Stephen King carnage, a certain Mr Wahlberg finding the Lord, and the second flick out in two weeks delivering the bonkers beast that is ‘multiversal mayhem’.

Stephanie Hsu as Joy Wang, Michelle Yeoh as Evelyn Quan Wang and Ke Huy Quan as Waymond Wang in Everything Everywhere All At Once
Stephanie Hsu as Joy Wang, Michelle Yeoh as Evelyn Quan Wang and Ke Huy Quan as Waymond Wang in Everything Everywhere All At Once

It’s all going on at the cinema right now – and thank goodness for that.

A bona fide film dork, one of the things I missed most during the height of the pandemic was the joy of the silver screen.

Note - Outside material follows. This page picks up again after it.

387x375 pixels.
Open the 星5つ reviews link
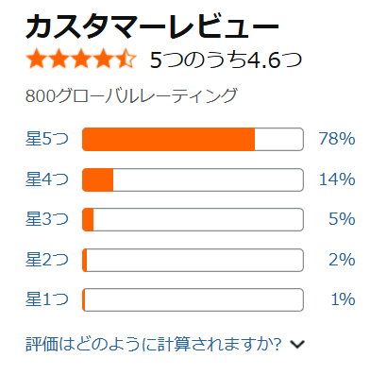(x=47, y=139)
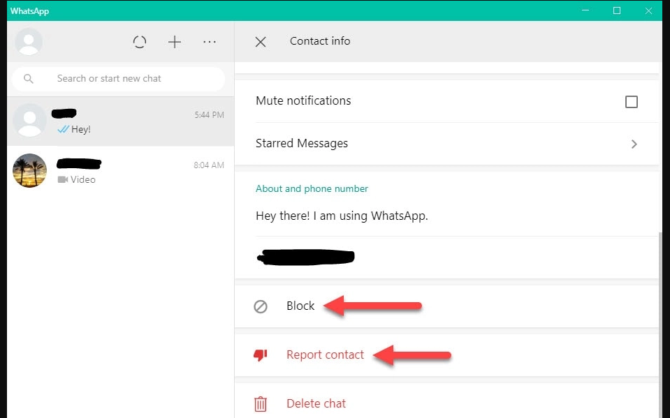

Now as we move ever further back to normality, I’m delighted to be bringing you our picks of the flicks, and celebrating the cinema industry in all its glory.

Following the arrival of Doctor Strange 2 last week, the ‘multiverse motif’ is being given another outing with today’s general release of the hotly-anticipated Everything Everywhere All At Once.

A tale of a mother attempting to save reality while battling with her tax returns, this absurdist comedy-drama yarn showcases the talent of the ever-brilliant Michelle Yeoh, and heralds the return to the spotlight of ‘80s film hero Ke Huy Quan – legendary alumnus of The Goonies and Indiana Jones and the Temple of Doom, having played Data and Short Round respectively. We bow before you, sir...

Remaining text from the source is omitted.